Back about May 10, I presented a difficulty I was having trying to
add in more (distinct) records from one
MySQL table into another that permanently holds the most important
data that I have. Despite help from
a couple of you in the forum and numerous efforts by me since,
success on my efforts have been denied
<big sigh!>.
First, some review and introduction:
This is for a knowledge base on all woods around the world. The more
woods can be reported,
the more successful is the project. I have named the project 'TAXA"
(..short for taxonomy).

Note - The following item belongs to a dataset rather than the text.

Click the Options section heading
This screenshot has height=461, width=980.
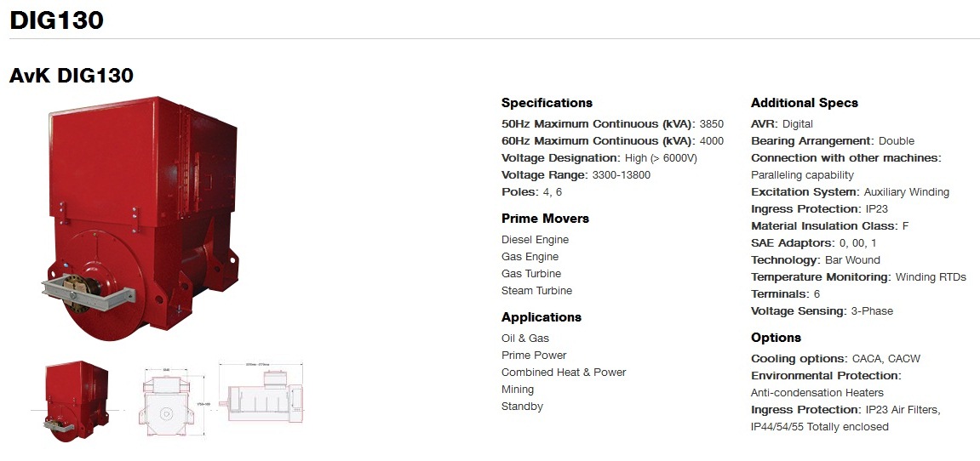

Many of the
other features I have wanted to add have been coming on quite well
but this task is still evading any success.

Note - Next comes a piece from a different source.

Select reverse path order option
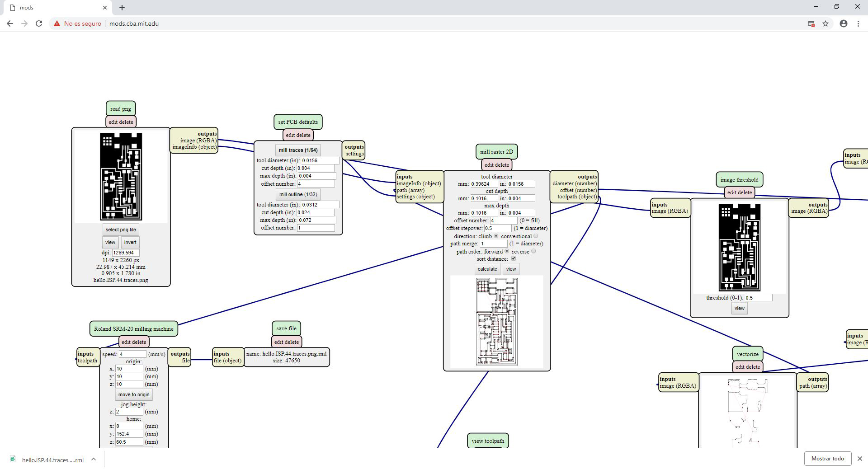The height and width of the screenshot is (469, 868). pyautogui.click(x=533, y=251)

If you care to directly view what this is about, take a look at
http://www.prowebcanada.com/taxa/.
In fact, you can escape the frames menu and go right to where species
only are displayed:
http://www.prowebcanada.com/taxa/alphaspecies.php.
There are 4 major entry points to all the data but you have to be
concerned with the 'species' level.
The data there is stored in a table named 'species' (ie. -
species.sql). All tables in the project are in database 'taxa'. The
more (botanical) names of woods that I can find and add in, the more
successful is the whole project. So far I am reporting just over
6,200 different woods (as I say, all in species.sql).
The Thorny Problem
Presently I use all kinds of sources to find new woods. The largest
list of woods I have is in a sql file
called 'tervuren', with 11,337 wood names. That is WAAYY larger than
what is in species.sql so there
is a huge interest in copying over these records to species.sql It
would be a huge boost that even with
duplicates avoided, that would almost double the number of woods I
could report!
That is easy said but I have almost being tearing my hair out (...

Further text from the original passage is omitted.